Healthcare: getting the government plan is a must. I know we’re ‘third world’ and all, but you never know when you’ll need that coverage and your boutique clinic in Accra is nowhere near to assist you. Basic healthcare is relatively cheap. But when it comes to more important things like surgeries, scans, ultrasounds, etc…look for some coverage for that before or as soon as you get here. The service is here, although I can’t see myself having any major surgery here…not with ultra reliable ECG powering those life-supporting machines. Just do your homework and get coverage you can afford.
Education: this will be brief. It’s pretty much the same as housing. You can get el cheapo, and you can get the uber expensive. Frankly, if you have $20k to fund your child’s prep school education, email me and let me send that kid to a boarding school in the U.S. 20x better.

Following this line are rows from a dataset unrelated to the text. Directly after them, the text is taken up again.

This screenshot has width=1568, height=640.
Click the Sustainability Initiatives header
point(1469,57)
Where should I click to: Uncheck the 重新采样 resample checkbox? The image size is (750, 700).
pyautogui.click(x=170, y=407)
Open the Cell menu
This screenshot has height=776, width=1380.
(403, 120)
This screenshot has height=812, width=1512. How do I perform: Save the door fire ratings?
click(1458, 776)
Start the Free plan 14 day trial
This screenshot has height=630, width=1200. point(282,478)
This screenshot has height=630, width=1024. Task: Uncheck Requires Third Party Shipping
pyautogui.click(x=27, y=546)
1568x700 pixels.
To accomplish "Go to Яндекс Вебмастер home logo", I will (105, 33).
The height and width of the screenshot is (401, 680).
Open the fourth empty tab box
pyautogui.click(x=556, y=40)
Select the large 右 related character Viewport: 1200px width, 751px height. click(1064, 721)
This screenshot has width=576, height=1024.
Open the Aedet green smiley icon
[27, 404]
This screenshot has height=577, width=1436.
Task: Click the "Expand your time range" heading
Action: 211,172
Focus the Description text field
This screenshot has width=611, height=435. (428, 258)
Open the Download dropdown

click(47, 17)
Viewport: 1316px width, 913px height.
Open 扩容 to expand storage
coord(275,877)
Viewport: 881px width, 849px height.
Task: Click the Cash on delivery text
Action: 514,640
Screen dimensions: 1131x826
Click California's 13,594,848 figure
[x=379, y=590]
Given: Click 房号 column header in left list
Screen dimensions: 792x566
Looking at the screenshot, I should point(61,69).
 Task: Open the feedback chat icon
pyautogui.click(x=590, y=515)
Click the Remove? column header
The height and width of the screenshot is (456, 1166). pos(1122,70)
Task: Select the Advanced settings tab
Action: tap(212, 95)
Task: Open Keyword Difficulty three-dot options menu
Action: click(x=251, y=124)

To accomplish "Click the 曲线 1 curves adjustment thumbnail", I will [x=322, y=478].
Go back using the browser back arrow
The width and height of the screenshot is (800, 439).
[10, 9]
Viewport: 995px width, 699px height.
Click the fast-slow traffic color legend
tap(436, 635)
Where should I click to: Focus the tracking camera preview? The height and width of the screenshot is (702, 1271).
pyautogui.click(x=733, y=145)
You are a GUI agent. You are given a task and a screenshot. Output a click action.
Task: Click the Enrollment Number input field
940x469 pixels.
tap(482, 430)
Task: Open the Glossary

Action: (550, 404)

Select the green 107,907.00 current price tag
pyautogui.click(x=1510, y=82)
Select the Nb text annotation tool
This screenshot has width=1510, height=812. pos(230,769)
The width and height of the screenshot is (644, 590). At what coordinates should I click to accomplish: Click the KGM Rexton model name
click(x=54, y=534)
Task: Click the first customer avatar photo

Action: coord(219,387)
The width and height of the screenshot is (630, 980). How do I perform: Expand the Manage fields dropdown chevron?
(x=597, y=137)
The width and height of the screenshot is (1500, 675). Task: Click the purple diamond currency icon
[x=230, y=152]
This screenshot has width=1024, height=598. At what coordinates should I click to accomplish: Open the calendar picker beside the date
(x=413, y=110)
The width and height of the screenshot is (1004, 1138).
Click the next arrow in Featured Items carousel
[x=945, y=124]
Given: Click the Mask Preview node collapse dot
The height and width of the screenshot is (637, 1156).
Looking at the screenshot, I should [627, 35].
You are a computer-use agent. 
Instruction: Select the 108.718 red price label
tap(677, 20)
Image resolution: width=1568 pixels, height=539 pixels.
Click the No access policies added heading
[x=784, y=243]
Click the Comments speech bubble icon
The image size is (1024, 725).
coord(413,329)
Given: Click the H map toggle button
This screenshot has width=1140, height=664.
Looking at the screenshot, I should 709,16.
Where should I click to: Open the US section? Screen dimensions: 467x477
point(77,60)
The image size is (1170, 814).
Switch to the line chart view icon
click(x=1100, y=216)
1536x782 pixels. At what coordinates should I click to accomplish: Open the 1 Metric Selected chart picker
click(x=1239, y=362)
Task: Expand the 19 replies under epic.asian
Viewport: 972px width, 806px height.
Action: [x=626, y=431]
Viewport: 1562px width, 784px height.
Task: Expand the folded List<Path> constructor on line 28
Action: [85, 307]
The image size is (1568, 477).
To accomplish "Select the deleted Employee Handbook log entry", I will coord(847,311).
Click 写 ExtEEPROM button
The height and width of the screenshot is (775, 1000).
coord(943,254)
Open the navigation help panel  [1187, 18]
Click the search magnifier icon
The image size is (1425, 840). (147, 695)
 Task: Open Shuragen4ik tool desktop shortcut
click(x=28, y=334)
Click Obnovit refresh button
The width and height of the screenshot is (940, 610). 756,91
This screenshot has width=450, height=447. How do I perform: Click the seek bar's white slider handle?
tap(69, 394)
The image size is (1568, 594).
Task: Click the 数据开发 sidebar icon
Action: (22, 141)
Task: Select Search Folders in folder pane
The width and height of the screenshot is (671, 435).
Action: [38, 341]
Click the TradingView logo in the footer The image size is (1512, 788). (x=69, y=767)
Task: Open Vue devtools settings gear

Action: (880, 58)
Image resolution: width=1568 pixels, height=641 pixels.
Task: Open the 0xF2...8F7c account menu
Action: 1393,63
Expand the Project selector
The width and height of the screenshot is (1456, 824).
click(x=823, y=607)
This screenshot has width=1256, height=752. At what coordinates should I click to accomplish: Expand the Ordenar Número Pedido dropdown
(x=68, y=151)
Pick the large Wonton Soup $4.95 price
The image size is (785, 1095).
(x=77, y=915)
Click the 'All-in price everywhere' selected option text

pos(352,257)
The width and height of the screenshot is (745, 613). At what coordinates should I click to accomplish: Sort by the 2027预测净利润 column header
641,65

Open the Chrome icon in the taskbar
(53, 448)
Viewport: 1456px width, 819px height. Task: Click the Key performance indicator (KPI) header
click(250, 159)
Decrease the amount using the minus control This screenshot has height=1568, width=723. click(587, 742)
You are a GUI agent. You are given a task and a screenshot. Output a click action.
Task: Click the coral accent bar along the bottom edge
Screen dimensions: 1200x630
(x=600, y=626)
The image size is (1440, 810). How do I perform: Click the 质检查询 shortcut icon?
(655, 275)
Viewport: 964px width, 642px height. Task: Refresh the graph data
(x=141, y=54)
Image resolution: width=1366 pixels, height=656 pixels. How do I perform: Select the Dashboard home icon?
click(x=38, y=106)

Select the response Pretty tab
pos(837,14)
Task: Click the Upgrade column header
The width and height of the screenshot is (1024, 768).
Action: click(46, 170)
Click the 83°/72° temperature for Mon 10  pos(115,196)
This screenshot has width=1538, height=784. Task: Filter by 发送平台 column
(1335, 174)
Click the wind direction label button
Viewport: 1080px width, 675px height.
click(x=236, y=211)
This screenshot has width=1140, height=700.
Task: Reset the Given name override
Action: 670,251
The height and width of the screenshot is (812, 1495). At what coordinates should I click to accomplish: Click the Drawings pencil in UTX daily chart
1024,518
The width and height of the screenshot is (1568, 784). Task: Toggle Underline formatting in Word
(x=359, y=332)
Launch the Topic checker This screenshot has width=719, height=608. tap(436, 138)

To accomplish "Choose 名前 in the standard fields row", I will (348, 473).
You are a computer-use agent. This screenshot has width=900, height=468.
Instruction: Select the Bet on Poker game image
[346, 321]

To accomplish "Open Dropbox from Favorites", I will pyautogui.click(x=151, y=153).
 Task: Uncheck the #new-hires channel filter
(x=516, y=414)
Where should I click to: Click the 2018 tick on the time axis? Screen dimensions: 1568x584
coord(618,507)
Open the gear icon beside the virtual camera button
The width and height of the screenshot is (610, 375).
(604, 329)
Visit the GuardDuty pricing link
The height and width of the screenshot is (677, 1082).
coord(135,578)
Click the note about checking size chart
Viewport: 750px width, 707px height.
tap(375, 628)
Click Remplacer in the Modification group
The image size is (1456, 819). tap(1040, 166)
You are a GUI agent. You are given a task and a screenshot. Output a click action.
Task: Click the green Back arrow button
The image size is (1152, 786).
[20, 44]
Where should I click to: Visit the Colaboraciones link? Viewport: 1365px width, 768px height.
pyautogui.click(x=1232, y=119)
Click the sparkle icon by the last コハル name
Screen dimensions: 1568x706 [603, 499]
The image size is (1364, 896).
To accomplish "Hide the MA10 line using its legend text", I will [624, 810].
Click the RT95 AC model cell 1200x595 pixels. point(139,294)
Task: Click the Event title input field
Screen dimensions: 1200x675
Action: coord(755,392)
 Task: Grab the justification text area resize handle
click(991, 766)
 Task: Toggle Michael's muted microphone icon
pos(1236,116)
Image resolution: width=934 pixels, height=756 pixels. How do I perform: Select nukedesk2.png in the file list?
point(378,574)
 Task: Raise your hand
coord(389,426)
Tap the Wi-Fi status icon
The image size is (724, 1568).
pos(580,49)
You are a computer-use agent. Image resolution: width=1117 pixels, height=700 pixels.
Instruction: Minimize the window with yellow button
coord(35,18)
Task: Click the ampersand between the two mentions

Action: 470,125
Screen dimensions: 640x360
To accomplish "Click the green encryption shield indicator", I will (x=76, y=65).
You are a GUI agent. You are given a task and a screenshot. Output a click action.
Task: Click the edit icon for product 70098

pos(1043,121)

I know virtually every excellent school from Maine to New Jersey. There’ll be no need for you to squander that money here.
Food: I know this one thing might be intimidating, but try this: go to a local market. Ok, go with someone. If you can’t find anyone and I have time, I’ll take you myself. There’s so much you can find at the market that’s far less in cost than you’ll find at Maxmart or Koala. Koala some years back was caught with expired products so don’t think because mostly expats shop there, they’ll be far better than locals. To me, they’re all the same and have only one goal: getting money… your money. It’s your job to get to most out of your money. You can get fresh meat cuts, fresh produce, and even those supposedly expense condiments at these grocers at wholesale price (you’ll have to buy in bulk) if you do your homework.
As for me, starting either next month or in August, my total monthly expenditure will rarely exceed $500. I’ve broken it all down…down to each item, but I won’t list them here. But it’s basically this: 150ghc for food; $75 cedi equivalent on dstv; and ECG, lpg, home upkeep, transportation, and lil’ expenses here ‘n there all add up to make the real total of 400ghc. I just rounded up to 500ghc for unexpected costs. If tv wasn’t so high, the figure could be far less. I’ll be living on roughly $250/month very comfortably. If I had to rent or add petrol, that’ll be $500/month…mind you, my food is for 2-3 adults (I need and burn off a lot of calories). Can you do the same? Or do you see yourself living in that echo chamber in a gated comm. and burning through $2-10k/month, when you can live richly on $1k/month?